_Aim_
Reproduce the data between the line containing "Disable Remove all webpage preview images" and the line containing "The image size is (967, 725).", inclusive, substituting "gray" for "blue" and leaving everything else unchanged. Omit the pictures from your reproduction.

_Listed entries_
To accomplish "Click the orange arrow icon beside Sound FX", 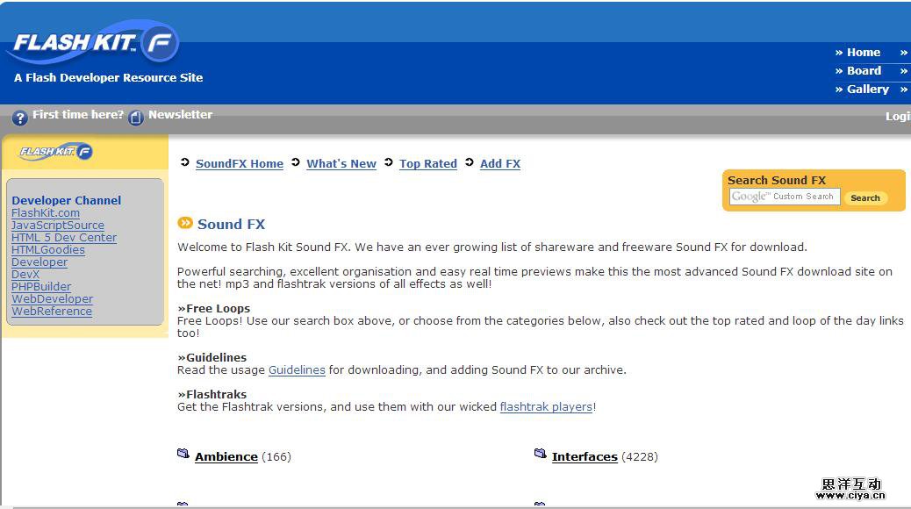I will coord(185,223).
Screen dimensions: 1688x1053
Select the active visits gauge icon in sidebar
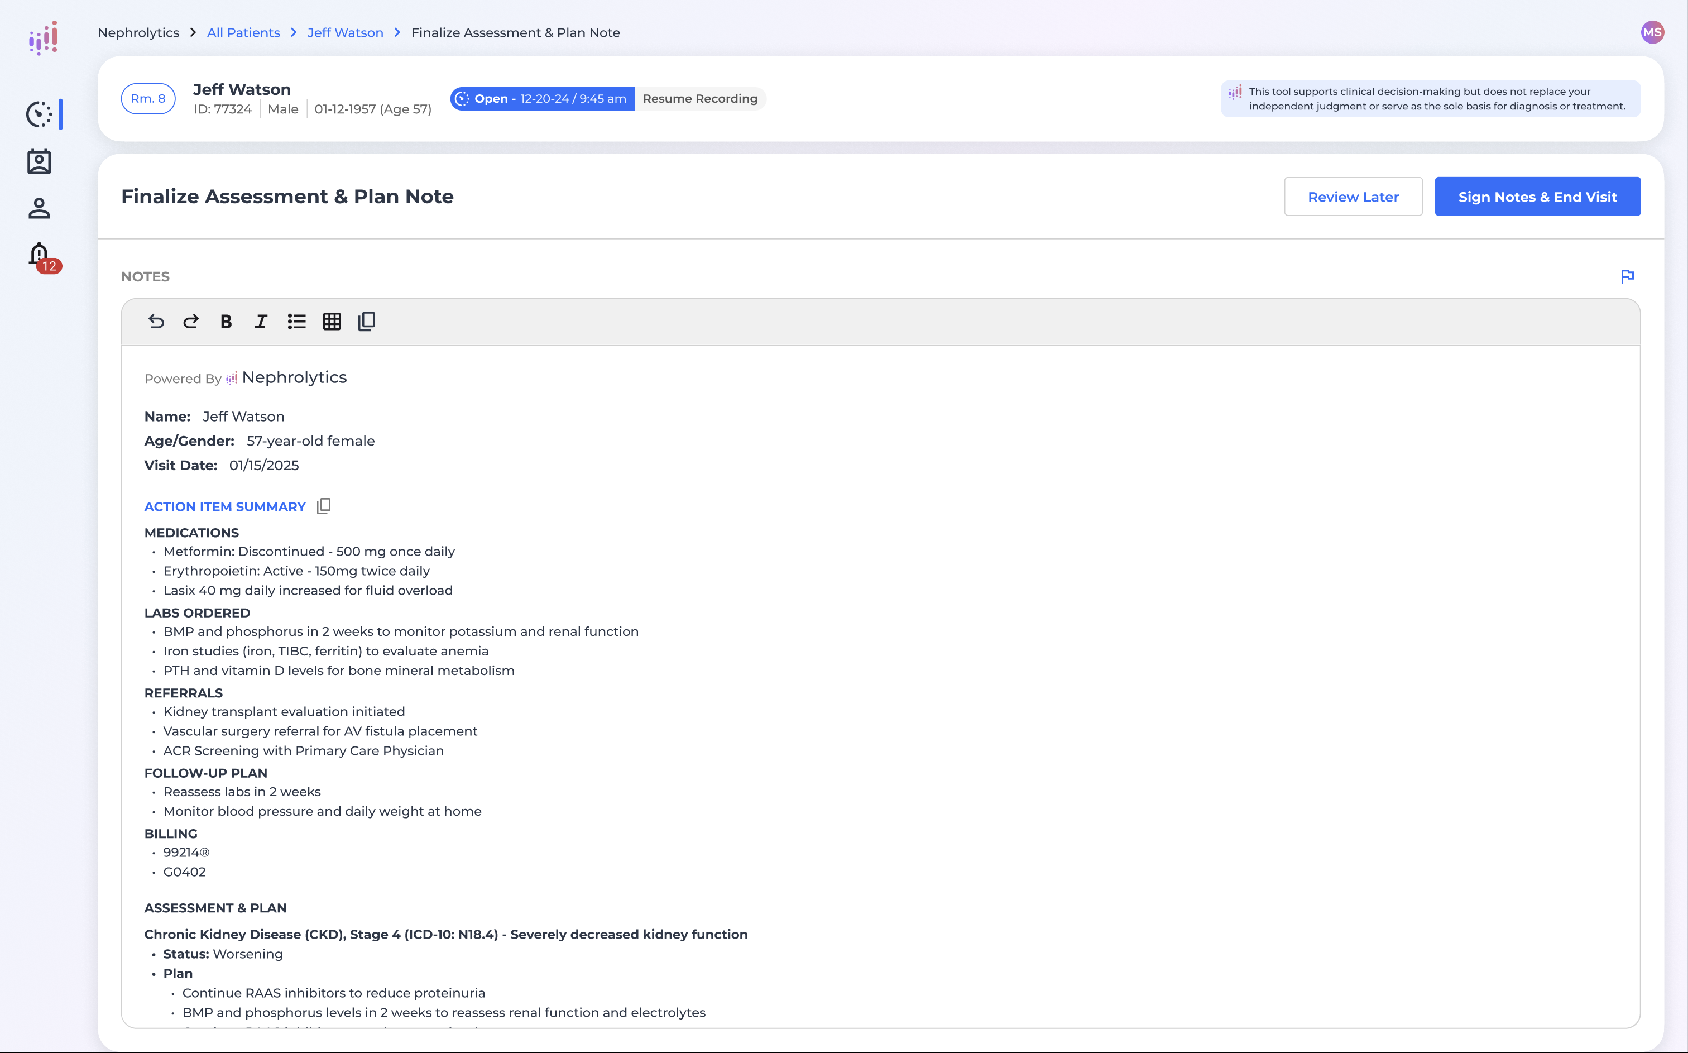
==
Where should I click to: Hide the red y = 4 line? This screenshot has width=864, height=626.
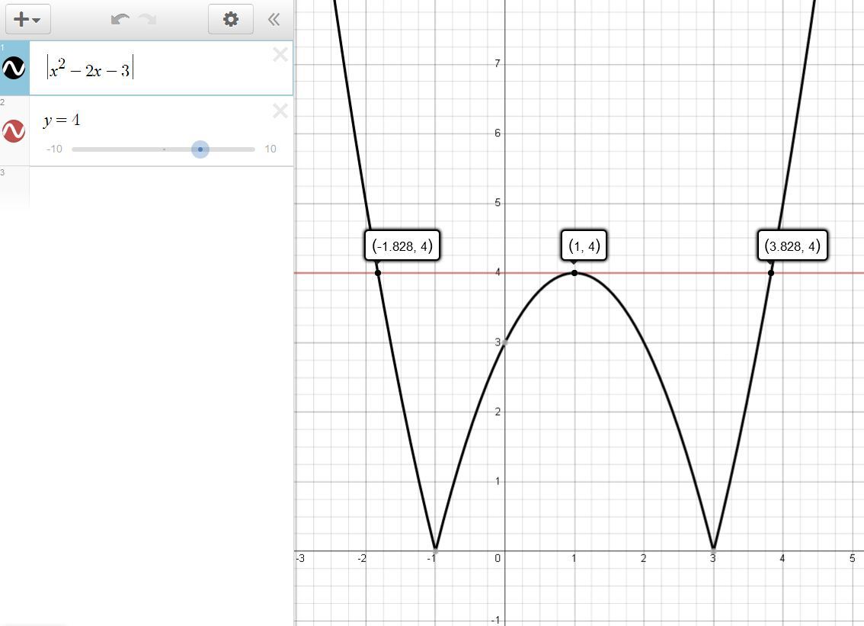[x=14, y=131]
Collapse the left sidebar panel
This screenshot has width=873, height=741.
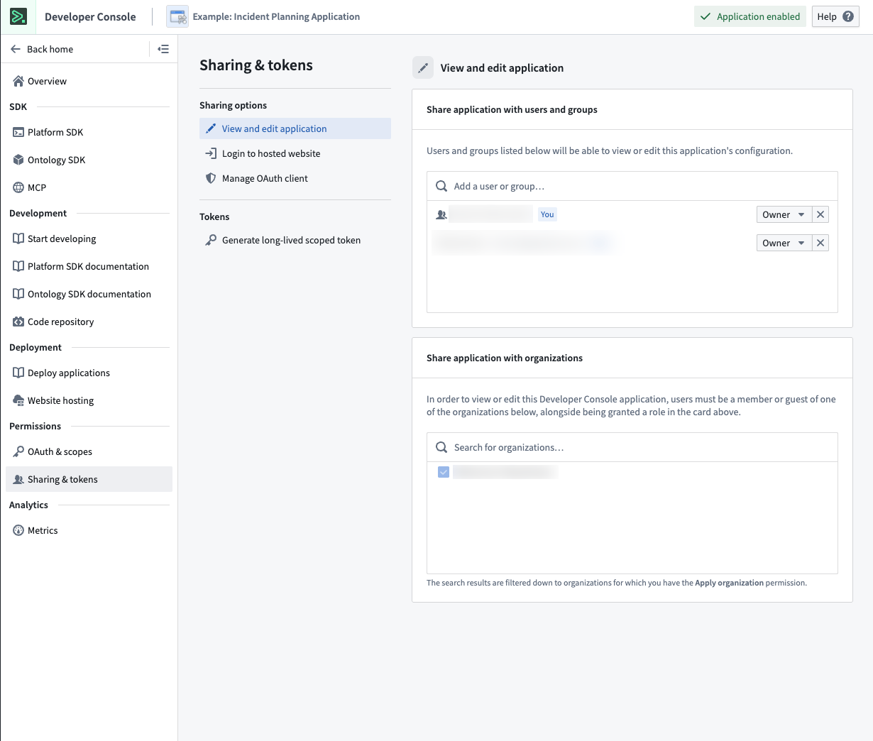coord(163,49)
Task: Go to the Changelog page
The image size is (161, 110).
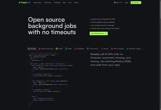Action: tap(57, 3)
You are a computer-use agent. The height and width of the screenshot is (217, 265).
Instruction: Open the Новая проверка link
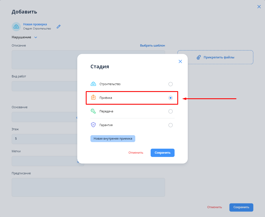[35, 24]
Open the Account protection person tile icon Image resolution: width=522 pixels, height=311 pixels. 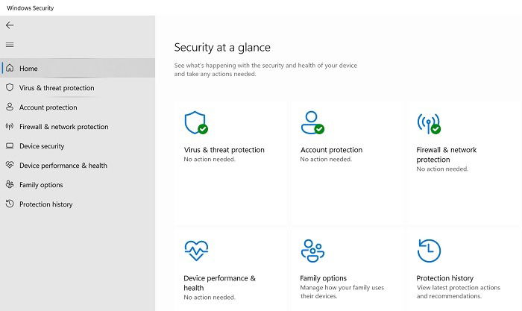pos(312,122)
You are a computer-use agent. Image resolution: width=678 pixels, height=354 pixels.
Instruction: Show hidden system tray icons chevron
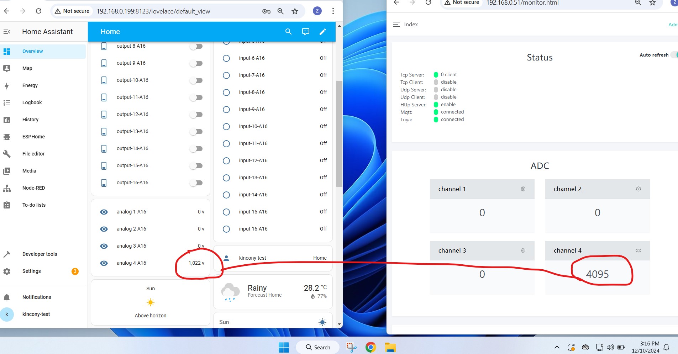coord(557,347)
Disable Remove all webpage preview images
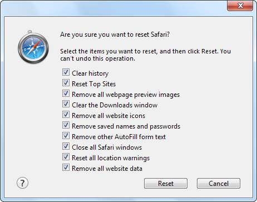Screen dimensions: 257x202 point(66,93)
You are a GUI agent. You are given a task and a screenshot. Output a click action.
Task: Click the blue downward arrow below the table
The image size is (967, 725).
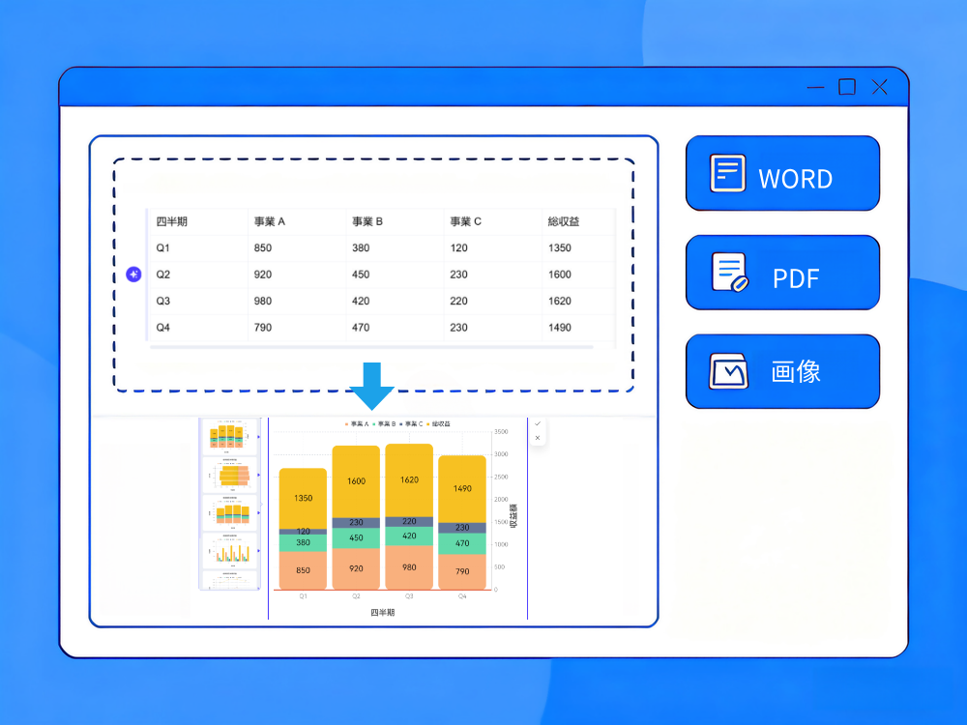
==
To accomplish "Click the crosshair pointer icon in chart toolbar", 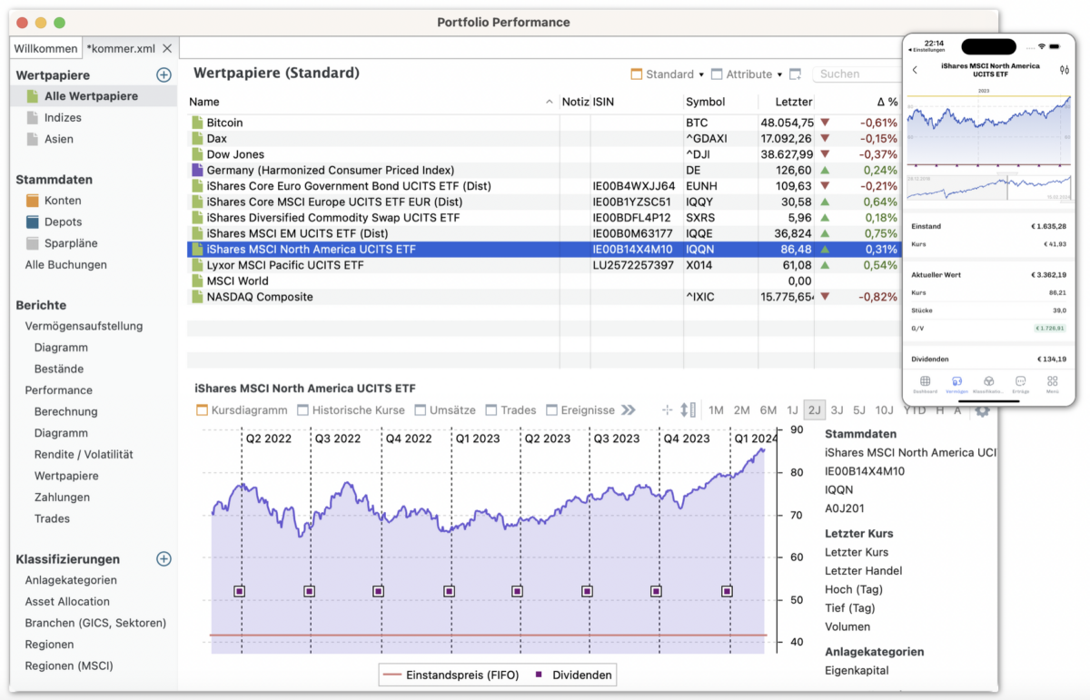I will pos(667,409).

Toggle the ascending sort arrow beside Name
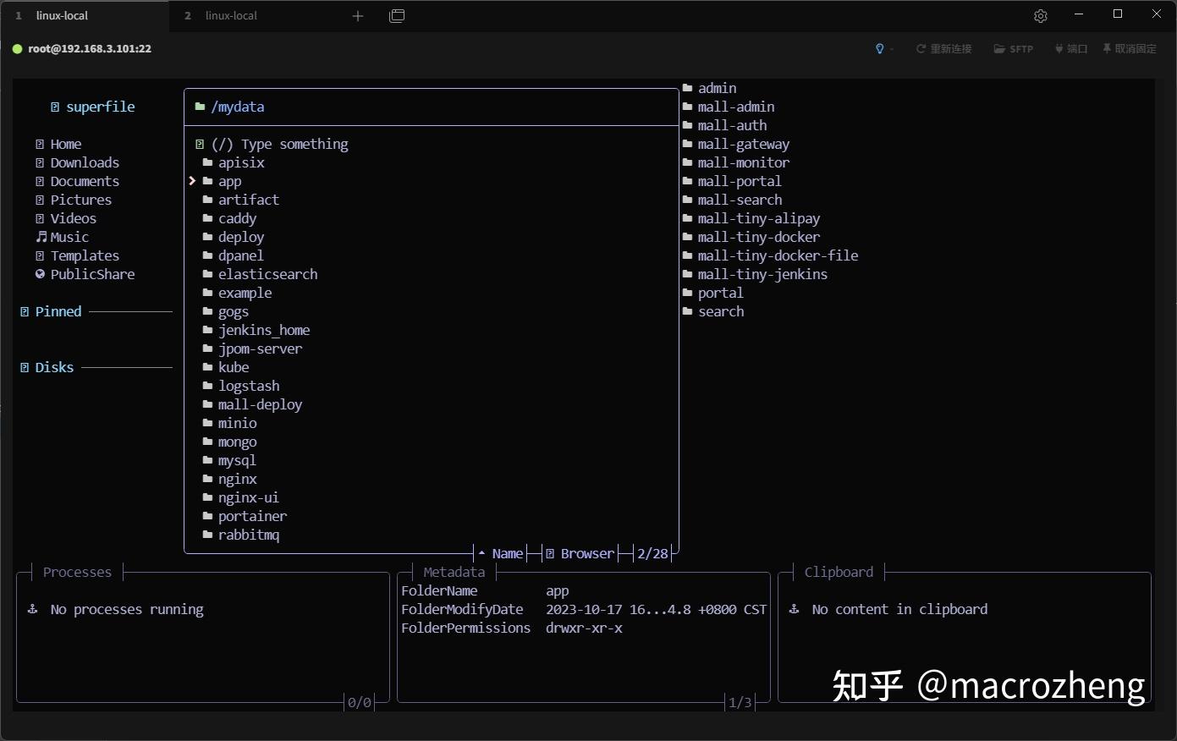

_Answer_
Disable Remove all webpage preview images
Screen dimensions: 257x202 point(66,93)
You are a GUI agent. You are given a task and a screenshot. Output a click action.
Task: Click the gray downward arrow below the table
The image size is (967, 725).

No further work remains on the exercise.